KUCHIKOMI SEP. 30, 2013 - 06:24AM JST ( 1 )TOKYO —
You’ve no doubt heard of the 30 Years War, the 100 Years War and perhaps even the Six Day War. According to Spa! (Oct 1), Japan is now on the verge of a “Seven Years War,” to be fought between the nation’s crime syndicates and the police. The “casus belli,” of course, is Tokyo being picked to host the 2020 Summer Olympics.
On Sept 9, the first working day after the IOC meeting in which Tokyo was selected as the host venue, the National Police Agency and Tokyo Metropolitan Police Department met to establish an Olympics Task Force.
“This speedy reaction shows the police are in high spirits over the Olympics,” says a reporter who covers the police for a nationally circulated newspaper, adding, “They’re eager to clean up dangerous areas of ‘anti-social’ elements, and have already held numerous meetings. Even before the IOC decided on Tokyo, when the delegates visited here, the cops rounded up the homeless people in Yoyogi Park and moved them into apartments, out of sight. That’s how badly they wished Tokyo would win.”
Why? As veteran crime author Atsushi Mizoguchi writes, “Since large numbers of civil servants from the postwar baby boomer generation began retiring, the police have had a hard time placing their people in second careers via the ‘amakudari’ system. Hosting the Olympics is their golden opportunity. In addition to operations directly related to the Olympics, there will be secondary opportunities, like the new law they’re trying to ram through in the Diet to permit opening of casinos. I can foresee confrontation between the police and gangs in areas where their interests have clashed before.”
The juiciest prize is likely to be the rights to constructing some 10 projects, including the athletes’ village, centered around Harumi in Tokyo’s Chuo Ward.
Costs for new building facilities in Chuo Ward alone are estimated to reach 460 billion yen. The large general contractor firms will farm out the majority of work to subcontractors, which will hire construction companies which may have ties with organized crime. Other likely sources of revenues are as job brokers and demolition firms, both of which have long been known to have ties to gangs.
“If the police come out in force, then I suppose there will be less that trickles down to us,” sighs a gang boss based in Kansai. “In a nutshell, the general contractor firms have their own business style. For instance, Company S tends to lean toward the police. Company K deals with both the police and gangs, and Company T tends to work closely with the yakuza. Of these, Company S has a lot of retired police officials in its ranks. Under the banner of compliance they are expected to work even harder at keeping out the ‘antisocials,’ so it’s not going to easy for yakuza to get involved.

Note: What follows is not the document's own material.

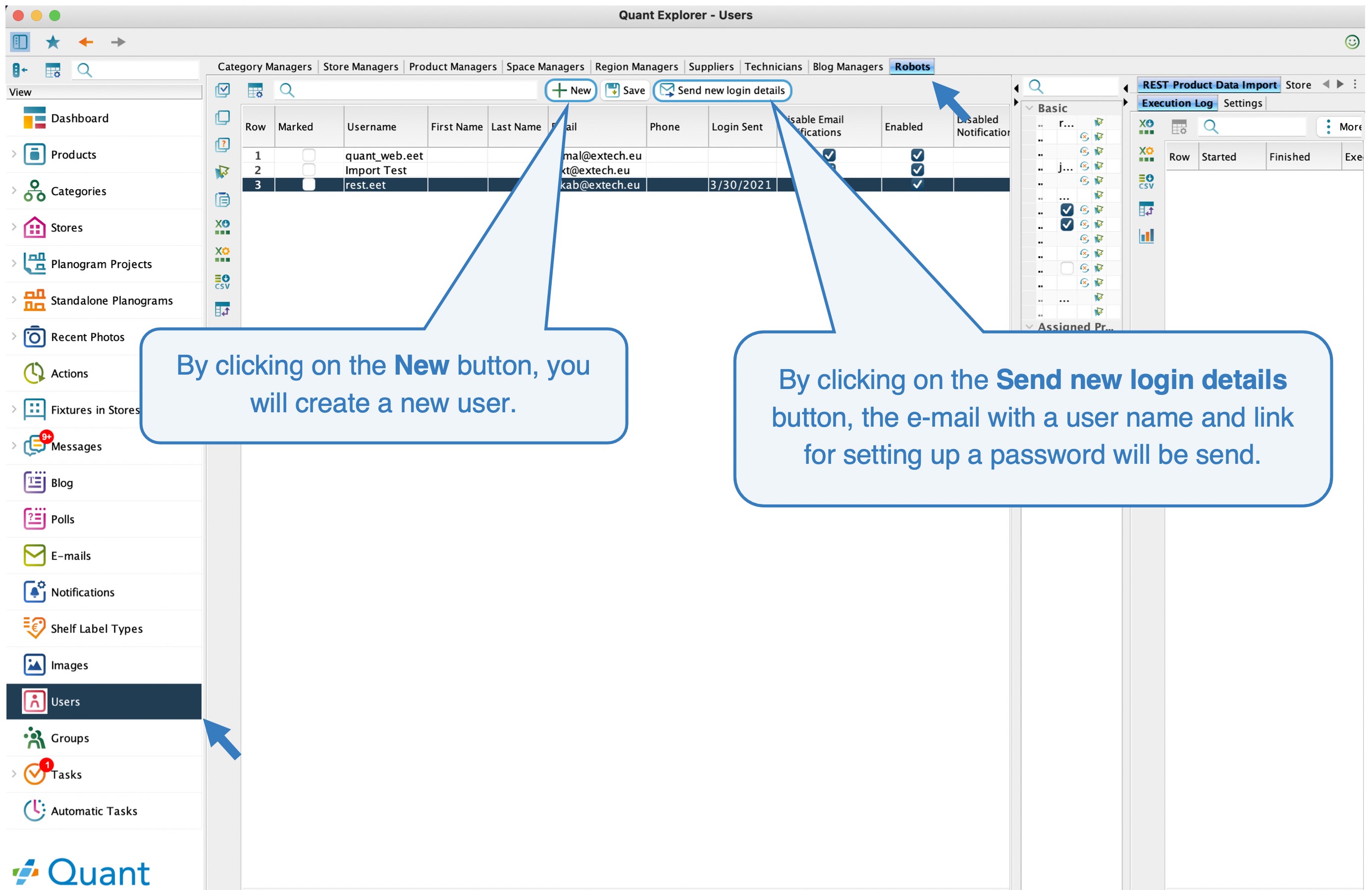Screen dimensions: 1372x890
Task: Open the More options menu
Action: coord(1341,126)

“I suppose at the most you’ll see them using the gangs as subcontractors to recruit workers. But the Kodokai (the Nagoya-based, second-largest affiliate of the Yamaguchi-gumi, Japan’s largest designated crime syndicate with an estimated 50,000 members) is likely to snatch up the really good opportunities.”
According to the same source, yakuza are becoming increasingly impoverished and the situation for many is far worse than the average person realizes.
“Several years ago, the junior sub-bosses in the secondary gang affiliates used to easily clear multiples of 100 million in annual income,” says the aforementioned source. “But after the newest wave of anti-gang regulations and other crackdowns, they have become increasingly estranged from society. All it takes is the smallest infraction to get arrested and slapped with fines. They’re hard up for money.”
During the games themselves, the yakuza are also expected to traffic in sex workers from South Korea and China as well as seek other ways to profit from the sex trade, which is likely to boom when and if casinos complexes open.
Spa! predicts that at this stage in the struggle for supremacy, it looks like the police will take the gold medals. If the cops do emerge victorious in the upcoming war, it provides a follow-up article titled “A Survival Guide for Low-income Yakuza.”